*** Opening DATASET EXTRACT ***

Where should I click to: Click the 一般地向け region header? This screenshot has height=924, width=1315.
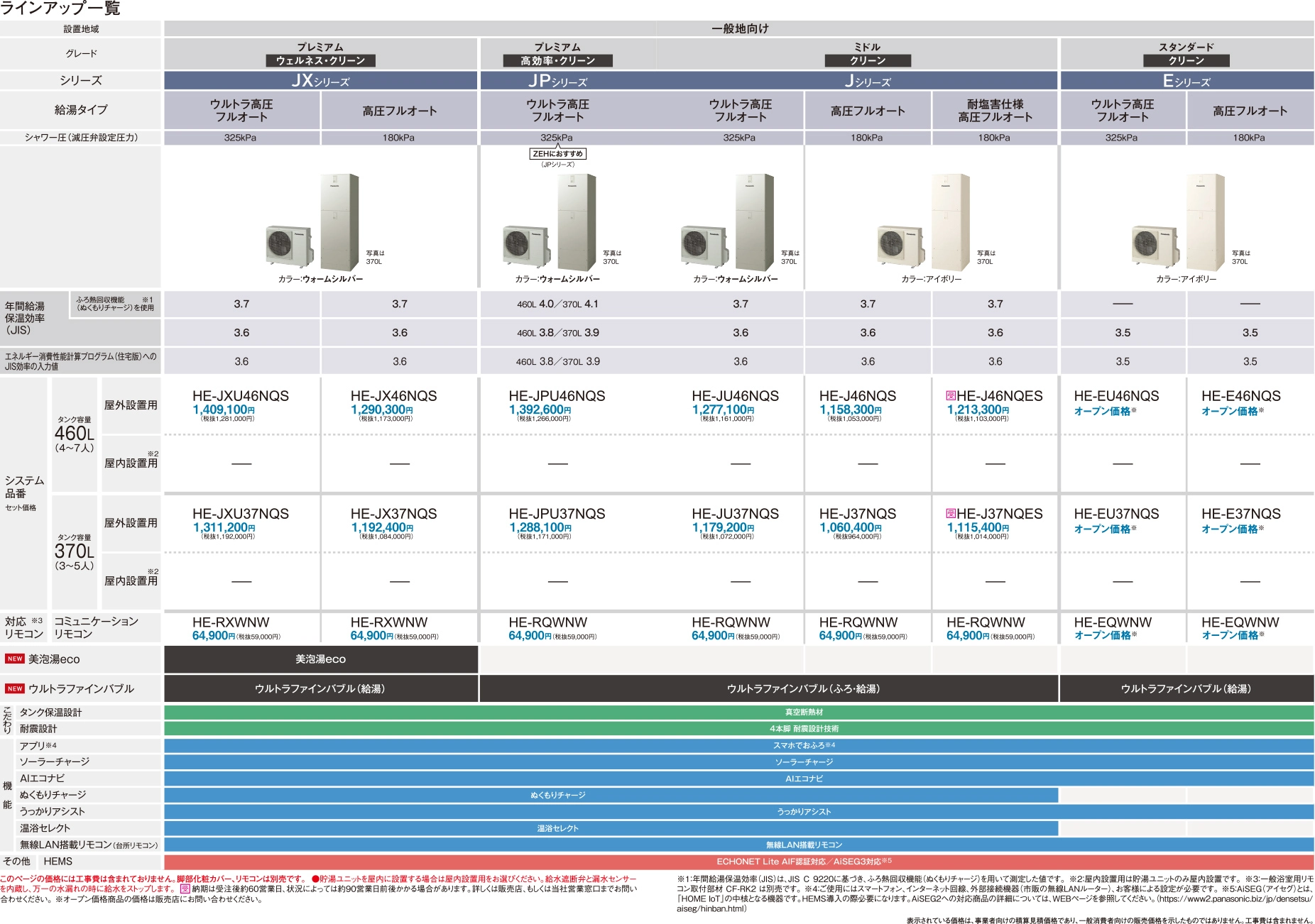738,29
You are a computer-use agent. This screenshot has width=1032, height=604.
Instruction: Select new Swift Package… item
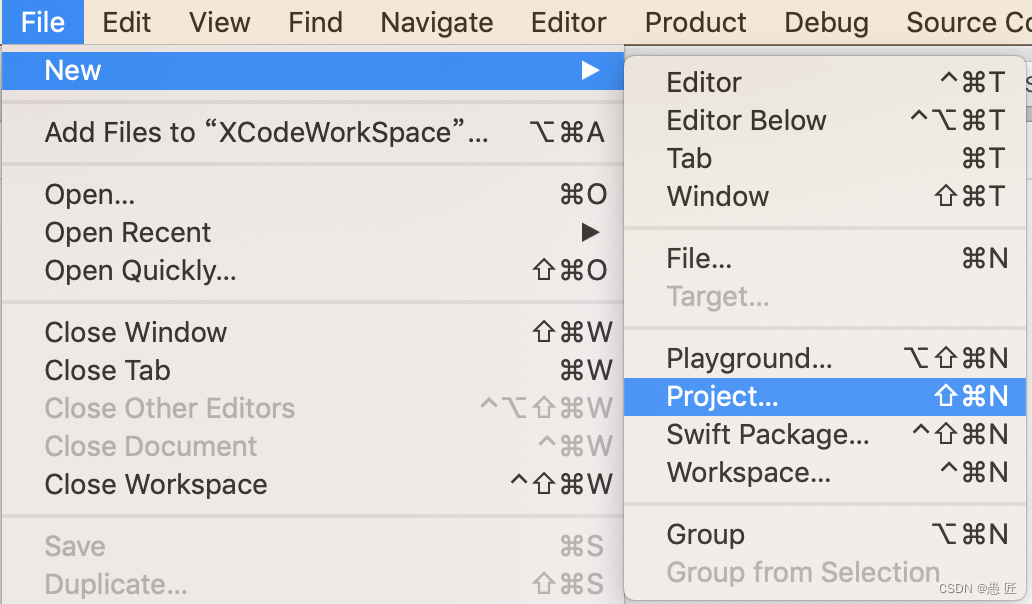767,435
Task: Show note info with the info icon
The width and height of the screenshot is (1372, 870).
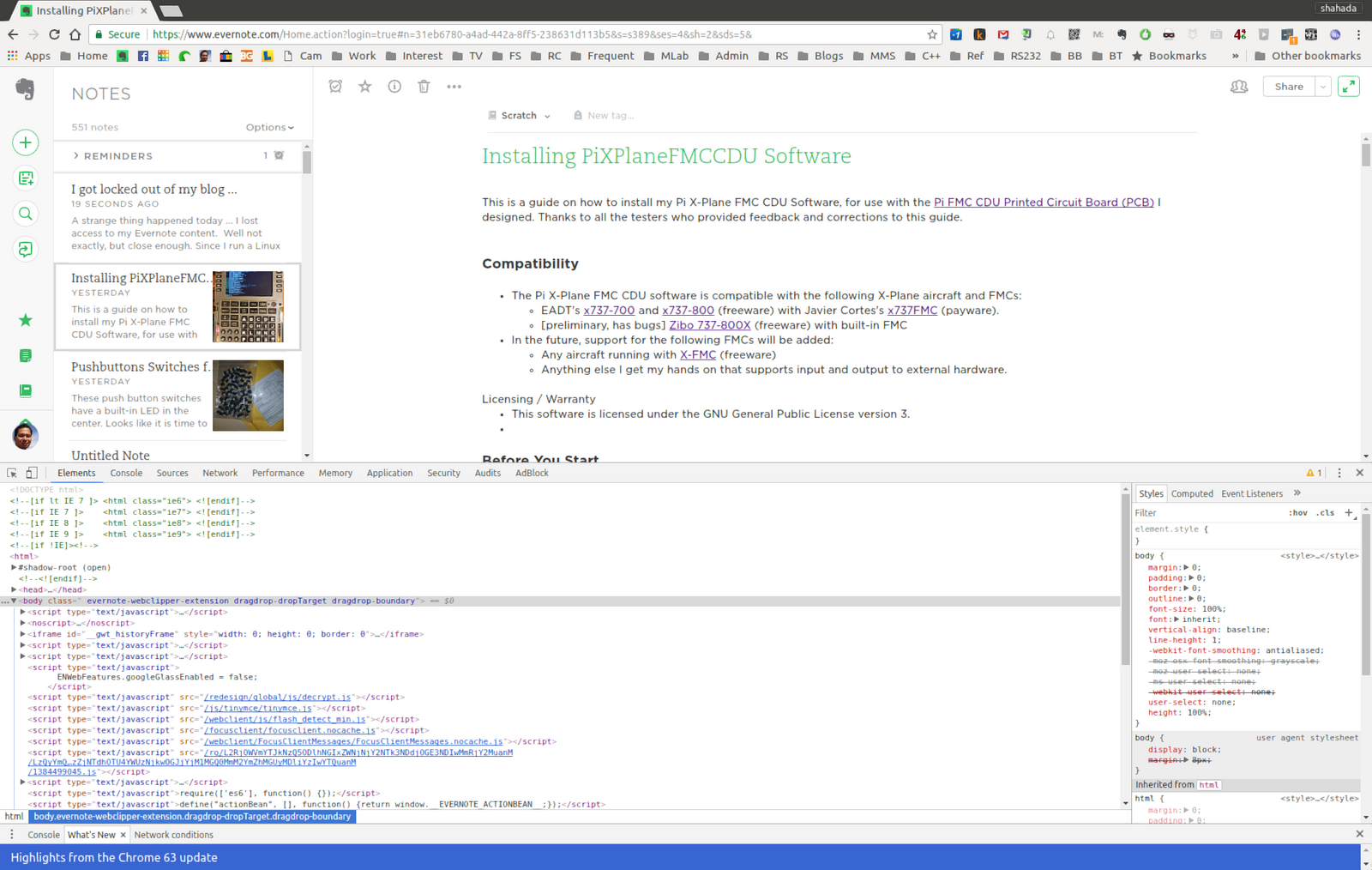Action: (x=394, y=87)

*** Closing DATASET EXTRACT ***

→ **AIM OF THE TASK**: Only the lines from the one with "The width and" through the last line of the records above are wanted, copied exactly and with pictures omitted.

→ **TASK ANSWER**:
The width and height of the screenshot is (1372, 870).
Action: (x=394, y=87)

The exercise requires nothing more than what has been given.